Agronomic implications of diflufenzopyr application in peanut: transient physiological responses and sustained yield performance

Authors: Bucior, Erika; Sorensen, Ronald; McIntyre, Joseph; CARDOSO, AMANDA - North Carolina State University; TAGGART, MATTHEW - North Carolina State University; Lamb, Marshall

Submitted to: Journal of Crop Science and Biotechnology
Publication Type: Peer Reviewed Journal
Publication Acceptance Date: 10/29/2025
Publication Date: 11/24/2025
Citation: Bucior, E.R., Sorensen, R.B., Mcintyre, J.S., Cardoso, A.A., Taggart, M.J., Lamb, M.C. 2025. Agronomic implications of diflufenzopyr application in peanut: transient physiological responses and sustained yield performance. Journal of Crop Science and Biotechnology. https://doi.org/10.1007/s12892-025-00320-4.
DOI: https://doi.org/10.1007/s12892-025-00320-4

Interpretive Summary: While herbicides are commonly used in agriculture to induce negative effects on unwanted herbaceous plants, many studies have found that application of sublethal doses of herbicides can enhance plant growth and induce varying physiological responses in a process called herbicide hormesis. Responses may include but are not limited to stimulation of shoot elongation, increase in aboveground biomass, altered protein content, and changes in photosynthetic habit. In peanut (Arachis hypogaea), an application of the herbicide Diflufenzopyr resulted in late season flower termination, inducing short-term determinate plant response resulting in less immature pods at harvest. Application of Diflufenzopyr did not cause dieback or permanent discoloration of leaves but did induce a temporary response of leaf rolling for about 4-5 days. Leaf rolling is a hydronastic mechanism that reduces light interception, transpiration, and leaf dehydration, playing a similar role as osmotic adjustment in maintaining internal plant water status and preventing water loss. Therefore, finding a sub lethal dose of Diflufenzopyr that acts as a stimulant to this hydronastic mechanism or illicit a temporary change in plant habit, could potentially result in a beneficial recovery in terms of plant water status, soil water status, and biomass allocation patterns. We found that in irrigated plots, application of Diflufenzopyr resulted in enhanced physiological functioning that maintained soil moisture, whereas in dryland plots the same application caused an inhibitory response and rapid decline of soil moisture. Application of this herbicide did not result in a straightforward strategy to limit plant transpiration and control soil moisture.

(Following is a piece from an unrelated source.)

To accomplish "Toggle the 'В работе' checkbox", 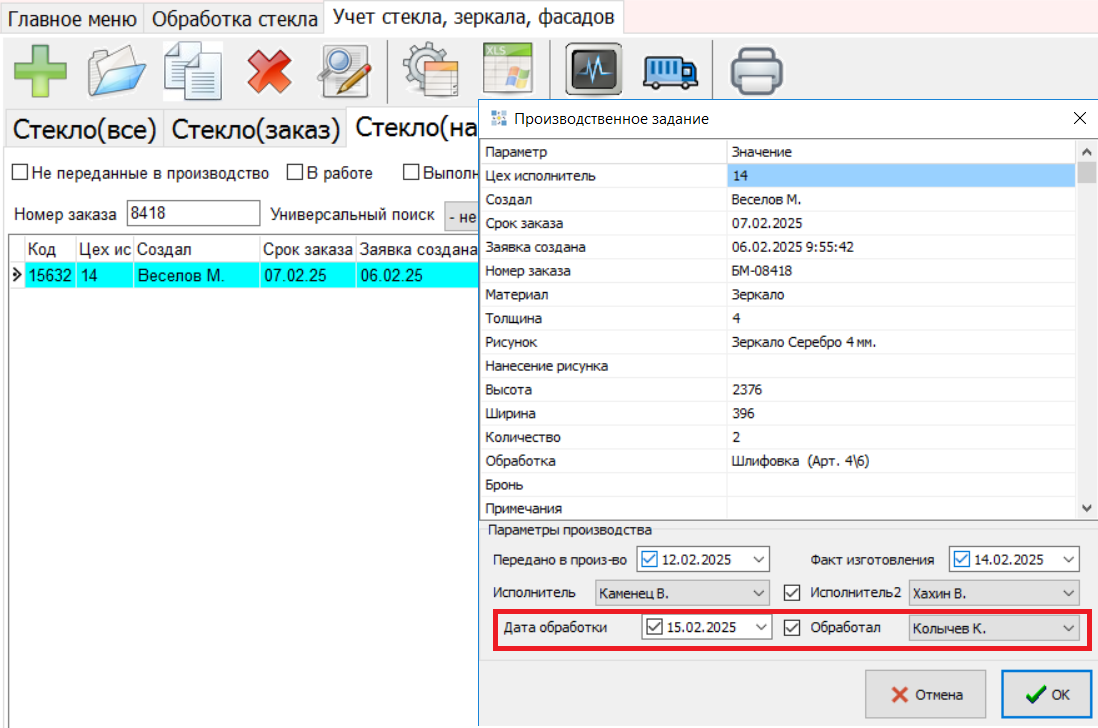I will [295, 173].
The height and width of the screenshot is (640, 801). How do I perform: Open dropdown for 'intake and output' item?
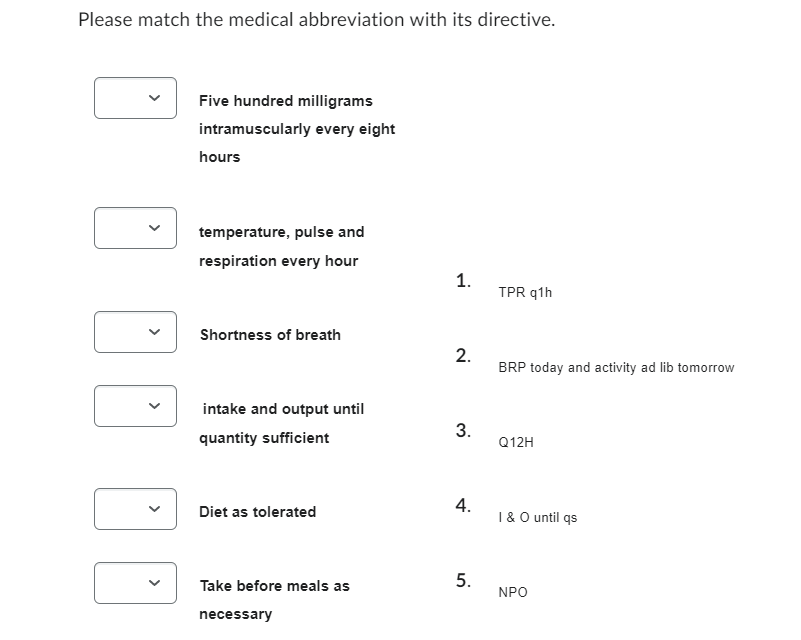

Technical Abstract: Low-dose applications of certain herbicides have been hypothesized to induce physiological responses that conserve water and reduce aflatoxin contamination risk in peanut (Arachis hypogaea L.). Motivated by reported leaf rolling following diflufenzopyr application, this study evaluated whether herbicide-induced stomatal closure and biomechanical changes could serve as a water-saving mechanism during late-season stress. Farm field, rainout shelter plot, and greenhouse experiments were conducted under irrigated and drought conditions to quantify the impacts of herbicide treatment on gas exchange, soil water potential, stem water potential, and leaf biomechanics. Herbicide application in well irrigated plots unexpectedly led to a short-term increase in transpiration, stomatal conductance, and photosynthesis without impacting plant physiological capacity or soil drying rate. However, herbicide application under drought conditions accelerated soil drying and promoted a more rapid physiological decline of plants in drier plots. However, stem water potential and leaf inclination data suggest only temporary disruption in stomatal regulation post-treatment, and after leaves had mechanically compensated to the stress by folding, physiological recovery was seen. Despite these physiological interruptions, responses were ultimately transient and not sustained more than a few days, and there was no significant yield or aflatoxin impacts measured in any treatments. These results revise the initial hypothesis of herbicide-induced water conservation by revealing a more complex, context-dependent interaction between plant water status herbicide response, and agronomic implications.